Sometimes we fall so far the line was drawn before we even looked
I hadn't see quick enough to react other than...jaw drop...disbelief.
I had lost so much and so very little at the same time.
Looking back mislead through the maze of life I can't seem to find myself anymore.
I hadn't searched but given up.
Hope was so far from my mind I hadn't seen the coming light.
Firefly in midnight's reign.
I didn't think you loved me.
I didn't want to believe.
Stuffed away in my stoic visage I lost my heart...my mind...my soul.
Given so freely was the bliss I lost in full.
Given so freely was the love I cried for.
Given so freely was all my feelings and emotions.
And I kept nothing.
There was no hidden agenda.
There was no backlash with a wicked vendetta.
But there was life, disclosed disconnected disconcerted with the outcome of actions none could foretell.
All in but one single second...a sudden tear that fell upon lonely cheek..
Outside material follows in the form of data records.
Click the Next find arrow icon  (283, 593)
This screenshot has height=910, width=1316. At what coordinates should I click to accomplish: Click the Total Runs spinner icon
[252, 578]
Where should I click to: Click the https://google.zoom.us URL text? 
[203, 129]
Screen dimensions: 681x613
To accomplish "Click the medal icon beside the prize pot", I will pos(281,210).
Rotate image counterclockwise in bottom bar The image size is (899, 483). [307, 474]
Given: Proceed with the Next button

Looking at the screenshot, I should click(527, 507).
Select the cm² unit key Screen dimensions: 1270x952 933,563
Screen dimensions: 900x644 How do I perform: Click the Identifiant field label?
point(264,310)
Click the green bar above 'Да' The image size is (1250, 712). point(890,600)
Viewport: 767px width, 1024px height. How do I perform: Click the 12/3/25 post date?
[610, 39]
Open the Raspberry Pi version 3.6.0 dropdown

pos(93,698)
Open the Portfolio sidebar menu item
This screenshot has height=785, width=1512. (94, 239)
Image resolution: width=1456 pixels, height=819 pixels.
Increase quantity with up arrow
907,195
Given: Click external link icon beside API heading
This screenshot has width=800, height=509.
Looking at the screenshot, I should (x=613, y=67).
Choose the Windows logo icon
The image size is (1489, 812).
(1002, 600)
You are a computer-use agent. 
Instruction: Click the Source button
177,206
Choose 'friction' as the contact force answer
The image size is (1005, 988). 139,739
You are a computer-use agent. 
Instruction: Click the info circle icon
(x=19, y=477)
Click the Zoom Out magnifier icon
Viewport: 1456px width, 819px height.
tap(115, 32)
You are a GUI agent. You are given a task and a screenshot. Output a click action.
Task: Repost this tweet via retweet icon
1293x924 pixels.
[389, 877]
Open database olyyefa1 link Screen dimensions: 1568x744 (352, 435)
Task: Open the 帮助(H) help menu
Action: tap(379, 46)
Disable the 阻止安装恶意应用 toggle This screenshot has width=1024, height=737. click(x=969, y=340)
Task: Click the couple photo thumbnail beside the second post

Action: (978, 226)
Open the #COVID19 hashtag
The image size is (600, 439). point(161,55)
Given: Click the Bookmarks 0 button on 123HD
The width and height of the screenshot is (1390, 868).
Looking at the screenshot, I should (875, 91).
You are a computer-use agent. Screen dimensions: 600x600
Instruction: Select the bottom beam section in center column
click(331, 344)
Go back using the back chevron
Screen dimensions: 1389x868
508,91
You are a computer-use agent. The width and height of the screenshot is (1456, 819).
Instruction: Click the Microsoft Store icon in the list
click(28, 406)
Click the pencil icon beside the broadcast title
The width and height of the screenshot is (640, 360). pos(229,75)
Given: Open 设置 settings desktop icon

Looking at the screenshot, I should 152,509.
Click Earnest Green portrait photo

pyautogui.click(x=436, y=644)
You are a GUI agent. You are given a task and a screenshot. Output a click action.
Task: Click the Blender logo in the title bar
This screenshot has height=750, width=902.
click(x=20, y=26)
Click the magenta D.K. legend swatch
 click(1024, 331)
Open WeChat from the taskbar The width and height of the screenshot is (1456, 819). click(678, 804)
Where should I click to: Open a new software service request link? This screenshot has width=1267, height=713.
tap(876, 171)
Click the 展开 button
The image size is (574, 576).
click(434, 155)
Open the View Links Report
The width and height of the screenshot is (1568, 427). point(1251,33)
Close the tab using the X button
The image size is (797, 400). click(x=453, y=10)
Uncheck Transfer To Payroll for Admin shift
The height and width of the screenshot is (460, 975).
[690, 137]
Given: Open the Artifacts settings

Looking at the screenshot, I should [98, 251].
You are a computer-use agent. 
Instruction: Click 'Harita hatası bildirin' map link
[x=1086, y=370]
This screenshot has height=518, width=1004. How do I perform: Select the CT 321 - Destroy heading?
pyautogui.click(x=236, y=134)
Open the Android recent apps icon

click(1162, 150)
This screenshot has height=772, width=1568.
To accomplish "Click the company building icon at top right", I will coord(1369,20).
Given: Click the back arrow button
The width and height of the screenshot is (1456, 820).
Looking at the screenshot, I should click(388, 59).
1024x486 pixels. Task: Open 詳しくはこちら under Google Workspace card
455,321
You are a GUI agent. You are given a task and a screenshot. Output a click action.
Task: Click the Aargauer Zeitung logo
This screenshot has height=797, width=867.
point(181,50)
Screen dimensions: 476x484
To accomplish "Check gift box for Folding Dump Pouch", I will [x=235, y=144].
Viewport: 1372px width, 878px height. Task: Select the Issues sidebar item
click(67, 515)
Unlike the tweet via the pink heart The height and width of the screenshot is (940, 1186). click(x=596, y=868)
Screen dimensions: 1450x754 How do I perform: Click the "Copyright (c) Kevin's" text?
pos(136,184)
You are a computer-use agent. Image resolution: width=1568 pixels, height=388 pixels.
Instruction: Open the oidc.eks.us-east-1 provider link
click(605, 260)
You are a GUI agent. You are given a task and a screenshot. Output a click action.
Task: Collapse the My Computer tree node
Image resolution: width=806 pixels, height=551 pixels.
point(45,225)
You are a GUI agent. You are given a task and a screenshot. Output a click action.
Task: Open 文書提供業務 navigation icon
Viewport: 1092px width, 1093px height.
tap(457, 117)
a thunderstorm was brewing and what lashed out I could not stop...pure...like my words but harsh.
The beginning they were so beautiful, the things I would write, the feelings I would share.
Where had they gone all wrong.
Now I can only seem to see in shades of gray.
Now all that come is words of loss.
What was stolen...my muse...my heart.
What was taken away in a single moment of love, my hope, my belief.
How did I lose what I never had.
How did I taste a wine so sweet only gods could proclaim it their own.
What had come and gone so fast I blinked and all that was left was a far distant memory.
I hadn't escaped all but my bars.
Held me in so tight..so cold..no longer your touch that kept me safe.
How do I crave the dream once more.
How do I stare at what is left and scream and fight..trying to believe it is not me sitting there still crying.
How do I want to see past, but cannot because this is what it has come to.
A fragmented shell.
A shattered soul.
A tormented artist.
A million pieces that is left of my broken heart.